Examples of adjustments are:
- move the feature client side to allow the initial page render to be faster
- remove expensive parts and deliver a partial feature
- enable the feature to a subset of users to verify its value before introducing it to a wider audience
all these have repercussions and drawbacks; the best option for you is probably not in the list, your team will have to find it and agree on it.
Sometimes the code has performance bugs; look at database logs to ensure you see queries you expect. Perhaps your ORM is running multiple queries instead of a single more efficient one or maybe you haven’t got indexes for this new feature. Investigate the root cause of any render taking longer then a few hundred milliseconds; be aware that Ruby on Rails startup costs make the very first hit always substantially slower.
After you know if the change introduces slowdowns see how it performs under load.
Short story on caching mythology and irresponsible feature delivery
A few years ago my company hired a team of contractors, I was told they were the best Ruby developers in the country; Rails committers and Ruby heros. I noticed 3 seconds server response time on a product detail page they delivered and I asked for explanation. I was politely told to mind my business, that they would put some serious caching in and that would take care of it. It didn’t solve the problem instead it hide the underlying cause making it harder to work out the root cause of slow response times.
When you have response times as high as 2/3 seconds on thousands of pages caching is not a solution. It’s not practical to warm up the cache for all of pages and it’s not realistic to expect all your traffic to be cached. When multiple pages caches expire and significant traffic hit your code you run in cache stampedes.
Adding caching without understanding why your code is slow is like putting a plaster on a wound without cleaning it.
Load test your feature
When you add a significant feature to your backlog also add a before and after load test chore. It’s not practical to have somebody else run load tests for you when you will have to work on the fix.
Load test 101
To create a test plan with a meaningful list of URLs, extract them from your database, scrape your website (Scrapy), record your product owner user navigation (sproxy) or use current users navigational habits from your logs.
With your test plan and an estimated load run a load test tool (my favourite is currently vegeta) from EC2 or a load test service (I’ve heard good things of BlazeMeter).
Analyze response times on your logs or with a monitoring tool (NewRelic or if you’re not on Ruby AppDynamics), their results will point to code to optimize or requiring to scale up the infrastructure.
Always have a rollback strategy if the feature doesn’t perform well or doesn’t bring the expected improvements.

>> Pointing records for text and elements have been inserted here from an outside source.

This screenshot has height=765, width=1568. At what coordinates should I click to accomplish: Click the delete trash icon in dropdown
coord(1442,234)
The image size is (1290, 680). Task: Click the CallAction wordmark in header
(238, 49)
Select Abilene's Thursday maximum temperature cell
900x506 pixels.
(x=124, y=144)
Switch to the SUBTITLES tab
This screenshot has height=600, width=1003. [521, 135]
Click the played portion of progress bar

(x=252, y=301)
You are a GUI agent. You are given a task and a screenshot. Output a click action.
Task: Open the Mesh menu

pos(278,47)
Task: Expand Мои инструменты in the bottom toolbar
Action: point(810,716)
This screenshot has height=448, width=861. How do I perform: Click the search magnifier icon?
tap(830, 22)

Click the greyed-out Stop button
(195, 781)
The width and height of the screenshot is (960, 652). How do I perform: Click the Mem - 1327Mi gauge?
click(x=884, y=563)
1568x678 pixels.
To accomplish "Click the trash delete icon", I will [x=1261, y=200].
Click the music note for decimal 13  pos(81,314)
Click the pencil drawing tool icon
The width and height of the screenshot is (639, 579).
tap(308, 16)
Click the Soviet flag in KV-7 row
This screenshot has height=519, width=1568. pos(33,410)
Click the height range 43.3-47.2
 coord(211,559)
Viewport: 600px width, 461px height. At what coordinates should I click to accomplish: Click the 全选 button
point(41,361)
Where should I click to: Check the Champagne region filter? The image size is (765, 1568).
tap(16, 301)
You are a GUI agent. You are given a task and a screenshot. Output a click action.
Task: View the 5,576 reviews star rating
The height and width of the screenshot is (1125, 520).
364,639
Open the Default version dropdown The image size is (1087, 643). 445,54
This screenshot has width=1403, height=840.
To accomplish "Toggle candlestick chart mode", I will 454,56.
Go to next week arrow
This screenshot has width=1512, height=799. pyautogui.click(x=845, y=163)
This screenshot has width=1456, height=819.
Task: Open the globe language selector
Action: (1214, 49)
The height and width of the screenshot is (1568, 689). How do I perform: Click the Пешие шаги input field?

In certain circumstances you can use what Fowler calls a “secondary build” to trigger a load test plan. If you are interested you can read about this at Continuous Integration and Performance Testing and Performance Testing in Continuous Integration Environments.
The increase of server resources can help resolve some performance issues; without loadtesting each feature it’s hard to tell how long that will work for… or if it will work at all.
Increasing server resources to handle unoptimized code is like owning a Ferrari and expecting to cruise around Manhattan’s financial district at 9am on a Tuesday. Owning a Ferrari or a UPS truck won’t make a difference at that time, you will be stuck in traffic.
Capacity planning is not the focus of this article, if you are interested I enjoyed reading The Art of Capacity Planning and Web Operations: Keeping the Data on Time.
When developing or changing features in your Ruby on Rails code be mindful about response times and their deterioration; build a product sustaining your expected (or estimated) load.
Do not overengineer solutions, address the needs you have today keeping your product vision in mind. Maintainable code can be refactored and optimized, systems can be migrated.